The TV Commercials of Joe Sedelmaier
Watch: The TV Commercials of Joe Sedelmaier

But that’s the School of the Art Institute of Chicago-trained Sedelmaier’s style: to show ordinary people in surreal, subtly comic situations; he has cited Candid Camera as one of his influences. “They’re not perfect like the people in the plastic commercials on TV,” he told the Los Angeles Times. Nearly three-quarters of his ads featured non-actors.

From the “Where’s the beef?” ad to the fast-talking FedEx executive (which helped the company dominate the delivery business) to the hellish flights portrayed in Alaska Airlines spots, Sedelmaier has a singular – and successful – style. He was notorious for insisting on creative control, sometimes completely overriding an ad agency’s idea. It’s part of the reason he started his own production company in 1967. His one foray into filmmaking, as director of the Rodney Dangerfield vehicle Easy Money, was cut short when he quit – Dangerfield didn’t like Sedelmaier’s alterations to the script. “The most important person to please is myself,” he has said.
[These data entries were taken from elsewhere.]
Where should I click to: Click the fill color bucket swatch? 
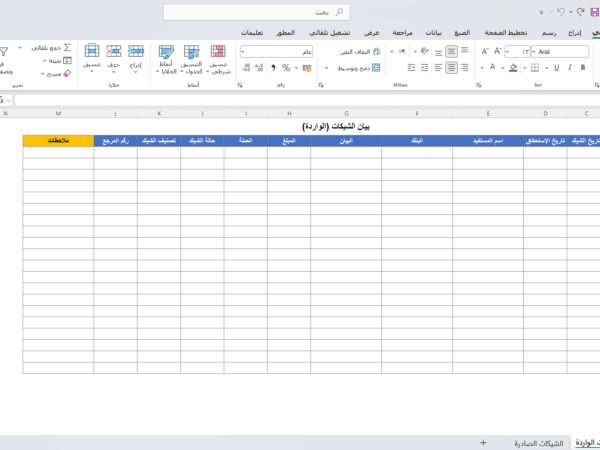(513, 68)
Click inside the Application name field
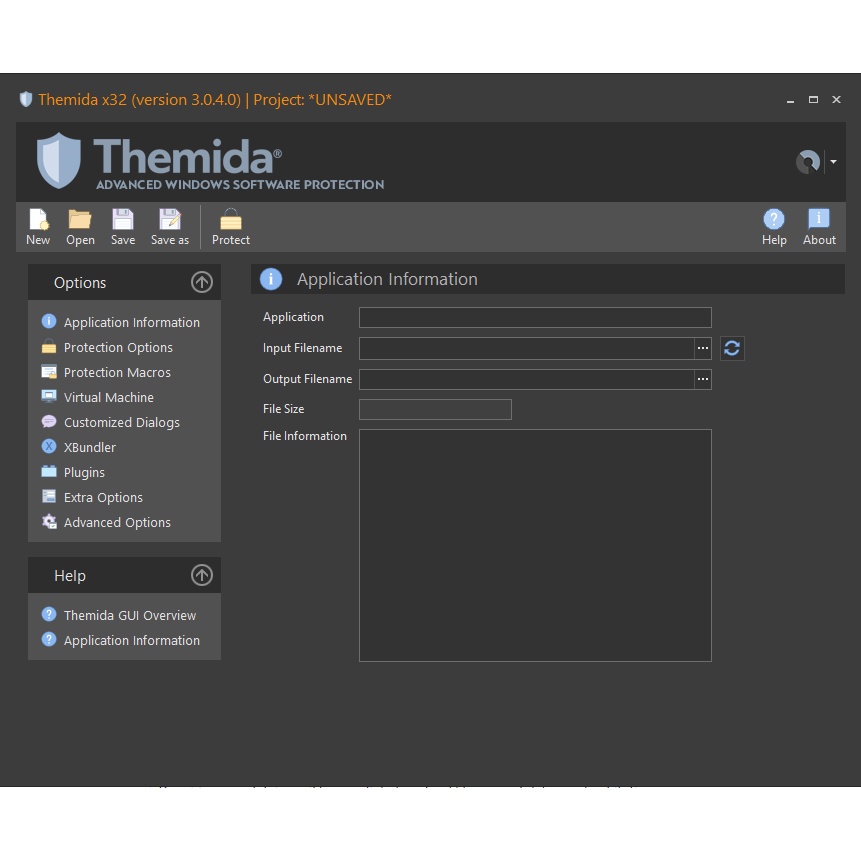This screenshot has width=861, height=861. [x=535, y=317]
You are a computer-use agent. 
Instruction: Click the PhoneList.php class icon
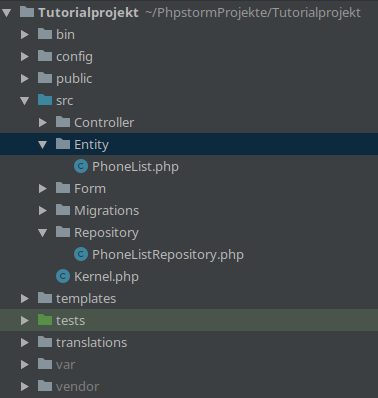[x=81, y=166]
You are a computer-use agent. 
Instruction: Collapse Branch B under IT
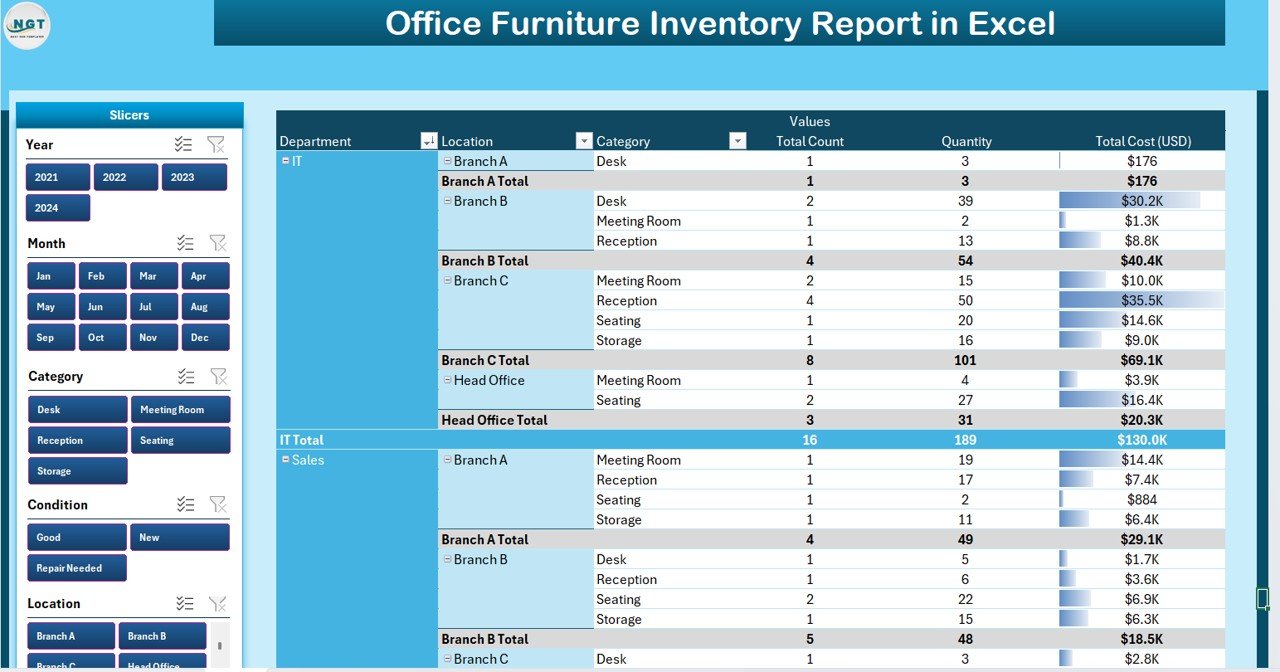447,201
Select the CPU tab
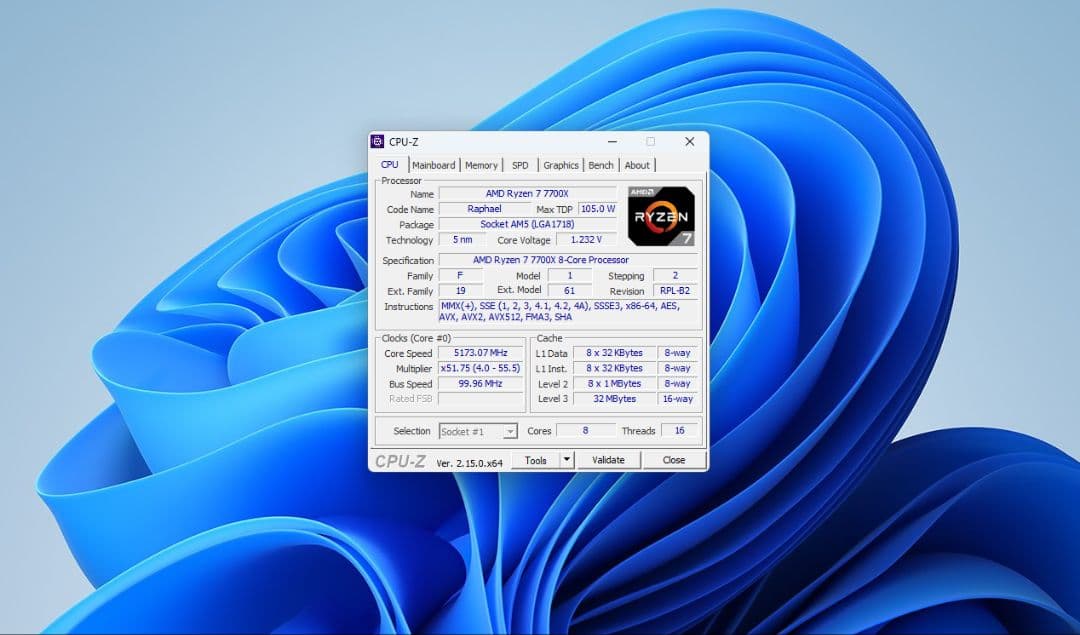The image size is (1080, 635). point(389,164)
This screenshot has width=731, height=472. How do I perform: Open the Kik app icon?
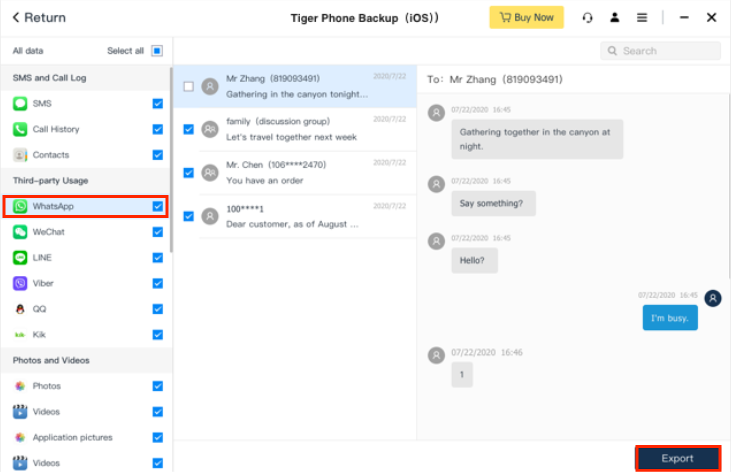[20, 335]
Joe Sedelmaier directing a commercial
Joe Sedelmaier directing a commercial. Photo courtesy Joe Sedelmaier

After himself, though, he thinks of the television viewer who has to sit through the commercials. “I want people to be able to watch each commercial over and over again,” he has said; he wants the viewer to be entertained. “I came out of the agency business, and what I so often heard was, ‘Well, the average person has the mind of a 12-year-old.’ I think people who say things like that have the minds of 12-year-olds,” he told the Orange County Register.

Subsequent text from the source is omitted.